[e農スマートアグリ] ドローン2台同時散布 自動飛行向け実証 千葉

2台の自動飛行するドローンで散布の性能を実証した(19日、千葉県香取市で)

 千葉県の野菜生産者やドローン(小型無人飛行機)メーカーで組織する農業ドローン防除推進協議会は19日、千葉県香取市でドローン2台を使った自動農薬散布の実証試験を実施した。ドローンは設定したルートを飛行し、1・7ヘクタール分の散布作業を約10分でできた。ドローンの自動飛行は国内で実証段階だが、試験の成果などを基に、実用化に取り組む。

 1・7ヘクタールのサツマイモ圃場(ほじょう)で実施した。散布作業の誤差を減らすため、事前に小型ドローン「Phantom(ファントム)4」による自動飛行で上空60メートルから計測し、2、3分で1・7ヘクタールの地図を作った。

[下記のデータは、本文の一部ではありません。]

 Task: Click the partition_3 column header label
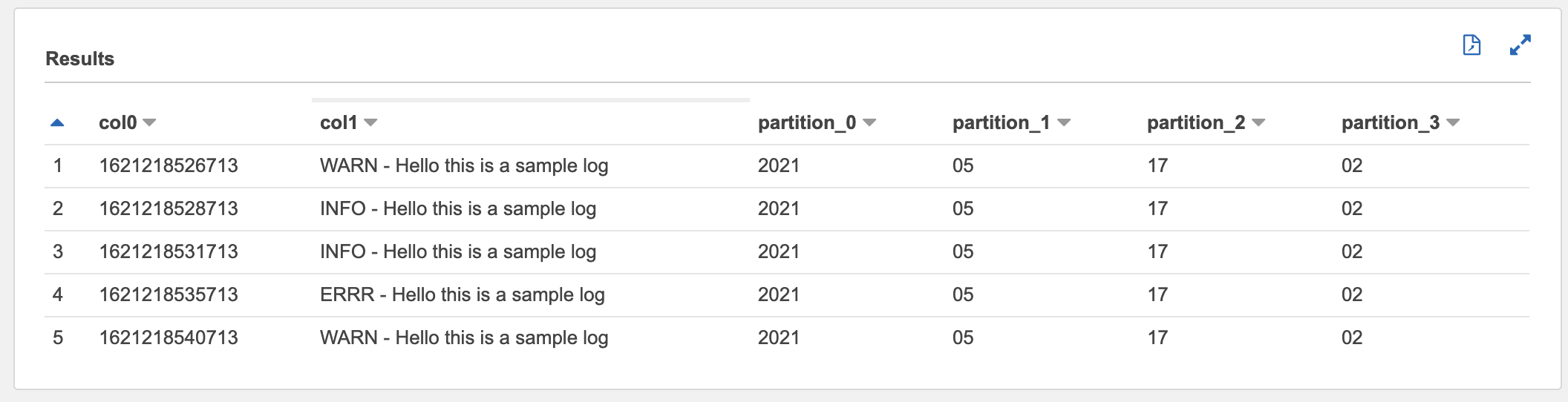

 位置情報を含んだ地図を基に、2台の散布用ドローンの飛行ルートを設定。作業開始などドローンに指示を出すオペレーターの他、安全確保として各ドローンにナビゲーター1人を配置した。試験では農薬に見立てた水を散布し、作業後はドローンを元の位置に着陸させた。

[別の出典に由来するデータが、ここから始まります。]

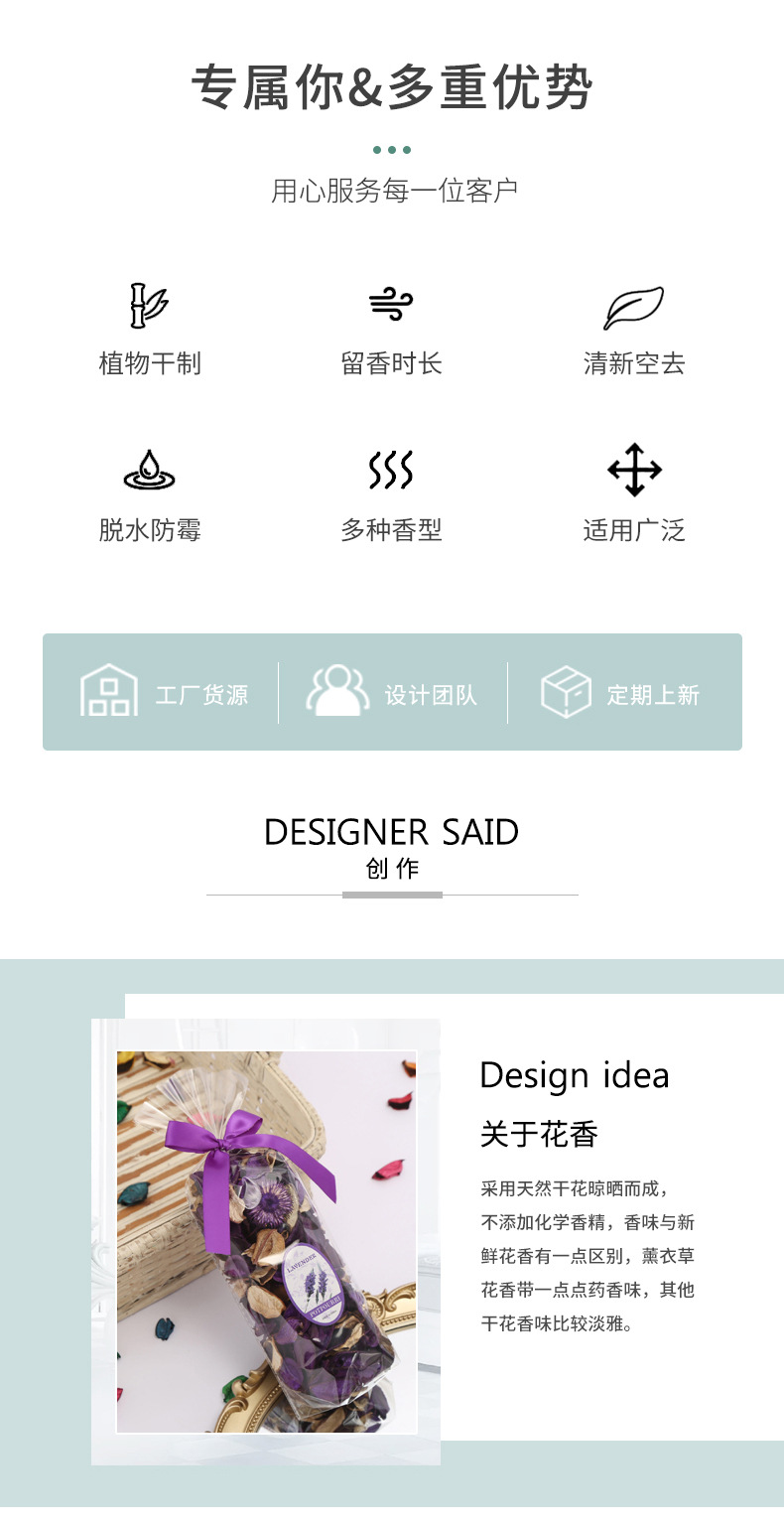Select the 工厂货源 label
The image size is (784, 1523).
[x=201, y=695]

 使用したドローンはDJI製「AGRAS(アグラス)MG―1」。1回の充電で10~13分飛行し、約1ヘクタールの作業ができる。自動飛行では、圃場ごとに分担しての作業を想定する。1台のコントローラーで最大5台まで指示を出し、飛ばすことができるという。

 試験には生産者や農薬メーカーなど約40人が参加。ドローンを活用したサービスを提供するスカイシーカーの佐々木政聡代表は「自動飛行で効率的、省力的に散布ができる。規制緩和を働き掛けたい」と意気込んだ。